Para las operaciones de producción de Ford y GM en México y Canadá, el elemento más crítico es la exención directa de nuevos aranceles. Si bien la proclamación impone formalmente aranceles del 25 por ciento sobre camiones medianos y pesados importados y sus componentes a partir del 1 de noviembre, las importaciones que califiquen bajo las disposiciones del T-MEC estarán exentas de estos impuestos. Esta protección resulta vital para mantener cadenas de suministro asequibles y podría beneficiar significativamente a vehículos como las camionetas Ram de Stellantis ensambladas en instalaciones mexicanas.

La decisión de extender el descuento arancelario hasta 2030 proporciona seguridad a largo plazo para los fabricantes, a pesar de los planes iniciales de eliminar gradualmente la compensación en dos años. Ejecutivos de la industria han recibido con satisfacción esta estabilidad, con el CEO de Ford, Jim Farley, señalando que «un campo de juego nivelado con una cadena de suministro estable y asequible significará más crecimiento en Estados Unidos» y «mayor seguridad laboral» para los trabajadores de primera línea.

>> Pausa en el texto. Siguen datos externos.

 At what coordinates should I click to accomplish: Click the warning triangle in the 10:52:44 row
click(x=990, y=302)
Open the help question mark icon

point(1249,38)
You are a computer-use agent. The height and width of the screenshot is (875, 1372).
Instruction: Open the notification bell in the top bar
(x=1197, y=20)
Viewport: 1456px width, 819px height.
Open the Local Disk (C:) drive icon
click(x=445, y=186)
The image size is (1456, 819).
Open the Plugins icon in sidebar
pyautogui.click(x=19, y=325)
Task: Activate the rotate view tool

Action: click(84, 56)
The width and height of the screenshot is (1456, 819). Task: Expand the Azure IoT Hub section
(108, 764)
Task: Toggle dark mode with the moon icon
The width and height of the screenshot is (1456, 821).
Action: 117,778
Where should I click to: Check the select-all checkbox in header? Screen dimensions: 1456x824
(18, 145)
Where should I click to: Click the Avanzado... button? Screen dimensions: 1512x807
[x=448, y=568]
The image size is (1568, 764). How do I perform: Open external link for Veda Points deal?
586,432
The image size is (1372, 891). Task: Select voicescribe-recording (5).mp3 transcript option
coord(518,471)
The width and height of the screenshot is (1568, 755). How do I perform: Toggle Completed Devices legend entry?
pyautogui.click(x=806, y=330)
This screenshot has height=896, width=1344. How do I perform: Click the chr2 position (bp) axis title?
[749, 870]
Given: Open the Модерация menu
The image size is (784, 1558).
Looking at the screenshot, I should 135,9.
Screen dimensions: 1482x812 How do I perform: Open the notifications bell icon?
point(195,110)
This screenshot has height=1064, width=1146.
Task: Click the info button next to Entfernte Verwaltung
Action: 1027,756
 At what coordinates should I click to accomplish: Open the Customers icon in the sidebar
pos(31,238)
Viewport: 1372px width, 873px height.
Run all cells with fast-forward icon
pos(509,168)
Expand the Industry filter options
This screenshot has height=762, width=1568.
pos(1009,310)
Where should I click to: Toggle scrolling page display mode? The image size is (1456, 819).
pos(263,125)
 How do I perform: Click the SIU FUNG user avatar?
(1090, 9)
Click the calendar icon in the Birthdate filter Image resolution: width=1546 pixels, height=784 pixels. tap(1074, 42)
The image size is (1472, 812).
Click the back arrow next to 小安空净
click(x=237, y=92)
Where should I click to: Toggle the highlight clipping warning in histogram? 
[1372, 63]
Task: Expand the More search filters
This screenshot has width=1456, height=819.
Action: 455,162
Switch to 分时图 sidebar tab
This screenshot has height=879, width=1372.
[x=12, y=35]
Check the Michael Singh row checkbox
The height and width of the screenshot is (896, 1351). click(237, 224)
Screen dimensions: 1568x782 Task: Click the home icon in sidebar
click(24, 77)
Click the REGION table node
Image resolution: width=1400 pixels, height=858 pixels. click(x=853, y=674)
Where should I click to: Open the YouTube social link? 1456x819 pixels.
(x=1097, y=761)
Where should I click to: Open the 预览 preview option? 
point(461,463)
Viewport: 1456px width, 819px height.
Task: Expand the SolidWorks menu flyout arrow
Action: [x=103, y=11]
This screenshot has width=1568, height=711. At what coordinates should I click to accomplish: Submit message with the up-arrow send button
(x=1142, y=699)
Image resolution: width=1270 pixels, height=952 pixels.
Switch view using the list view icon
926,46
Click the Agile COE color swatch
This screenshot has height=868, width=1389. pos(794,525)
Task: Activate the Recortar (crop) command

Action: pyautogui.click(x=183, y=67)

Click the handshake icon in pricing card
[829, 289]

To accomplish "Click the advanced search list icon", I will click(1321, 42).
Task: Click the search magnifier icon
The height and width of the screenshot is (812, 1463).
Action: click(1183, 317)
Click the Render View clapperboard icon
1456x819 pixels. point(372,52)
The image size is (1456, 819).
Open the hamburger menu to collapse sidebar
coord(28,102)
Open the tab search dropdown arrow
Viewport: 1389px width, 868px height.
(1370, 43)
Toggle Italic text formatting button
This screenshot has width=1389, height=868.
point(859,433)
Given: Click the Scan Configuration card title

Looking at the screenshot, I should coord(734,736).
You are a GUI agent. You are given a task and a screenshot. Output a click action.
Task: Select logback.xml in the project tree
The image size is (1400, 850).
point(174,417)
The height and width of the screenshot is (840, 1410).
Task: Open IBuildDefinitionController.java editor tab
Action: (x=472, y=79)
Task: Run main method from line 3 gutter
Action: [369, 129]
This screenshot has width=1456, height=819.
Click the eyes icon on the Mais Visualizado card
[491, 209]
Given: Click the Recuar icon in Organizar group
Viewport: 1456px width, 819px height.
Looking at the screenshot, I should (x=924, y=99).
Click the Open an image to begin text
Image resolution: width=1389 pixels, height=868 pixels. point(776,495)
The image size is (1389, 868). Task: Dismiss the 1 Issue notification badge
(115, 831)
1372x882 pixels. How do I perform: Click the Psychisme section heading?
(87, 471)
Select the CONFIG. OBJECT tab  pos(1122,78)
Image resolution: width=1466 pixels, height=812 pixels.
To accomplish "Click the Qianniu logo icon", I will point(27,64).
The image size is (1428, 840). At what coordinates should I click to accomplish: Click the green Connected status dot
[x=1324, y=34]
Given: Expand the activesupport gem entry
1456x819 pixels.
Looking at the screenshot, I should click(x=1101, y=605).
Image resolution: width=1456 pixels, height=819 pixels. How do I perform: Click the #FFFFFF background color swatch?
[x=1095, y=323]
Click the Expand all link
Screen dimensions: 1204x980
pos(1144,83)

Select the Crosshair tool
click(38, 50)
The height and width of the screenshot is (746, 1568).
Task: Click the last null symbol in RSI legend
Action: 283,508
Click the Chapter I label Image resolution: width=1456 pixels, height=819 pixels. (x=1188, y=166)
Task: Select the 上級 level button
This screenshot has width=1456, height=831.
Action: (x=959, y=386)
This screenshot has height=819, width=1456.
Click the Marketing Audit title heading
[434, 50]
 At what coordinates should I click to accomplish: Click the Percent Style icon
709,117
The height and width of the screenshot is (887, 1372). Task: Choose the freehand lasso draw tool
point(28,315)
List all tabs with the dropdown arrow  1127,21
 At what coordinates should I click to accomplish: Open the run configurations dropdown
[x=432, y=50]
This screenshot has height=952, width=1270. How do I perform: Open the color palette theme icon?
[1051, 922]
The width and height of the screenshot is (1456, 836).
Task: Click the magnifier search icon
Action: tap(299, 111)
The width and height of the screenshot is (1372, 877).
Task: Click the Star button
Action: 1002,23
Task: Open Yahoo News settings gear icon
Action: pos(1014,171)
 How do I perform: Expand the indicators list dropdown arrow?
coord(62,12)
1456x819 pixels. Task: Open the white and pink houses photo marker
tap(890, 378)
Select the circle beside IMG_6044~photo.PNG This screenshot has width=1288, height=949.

La administración Trump también está desarrollando un marco de compensación similar para empresas que fabrican motores de automóviles y camiones dentro de Estados Unidos, siguiendo el modelo establecido para vehículos completos.

El crédito arancelario extendido sirve como amortiguador contra el arancel del 25% sobre piezas importadas utilizadas en operaciones de ensamblaje estadounidenses. Mientras tanto, la exención del T-MEC garantiza que los camiones que califiquen bajo el acuerdo comercial regional no enfrentarán los nuevos aranceles del 25%, proporcionando estabilidad para la producción de vehículos como las camionetas Ram ensambladas en México.

Este enfoque político demuestra el intento de la administración por encontrar lo que los funcionarios describen como un «equilibrio delicado» – fomentar la inversión manufacturera nacional mientras se reconoce la naturaleza integrada de la producción automotriz norteamericana. Para grandes fabricantes como Ford y General Motors, el anuncio representa una victoria significativa que ayuda a mantener precios competitivos y estabilidad operativa.

La extensión de estas disposiciones hasta 2030 ofrece a la industria automotriz un entorno regulatorio predecible para la planificación a mediano plazo, potencialmente alentando decisiones de inversión que de otro modo podrían haberse retrasado debido a la incertidumbre arancelaria. Al mitigar las pérdidas proyectadas que podrían haber alcanzado los mil millones de dólares para algunos fabricantes, la política busca proteger los empleos estadounidenses mientras incentiva gradualmente un mayor contenido nacional en la producción de vehículos.

Este anuncio se produce en medio de los esfuerzos continuos de Estados Unidos por reconfigurar sus relaciones comerciales mientras mantiene la competitividad regional de la manufactura norteamericana frente a competidores globales.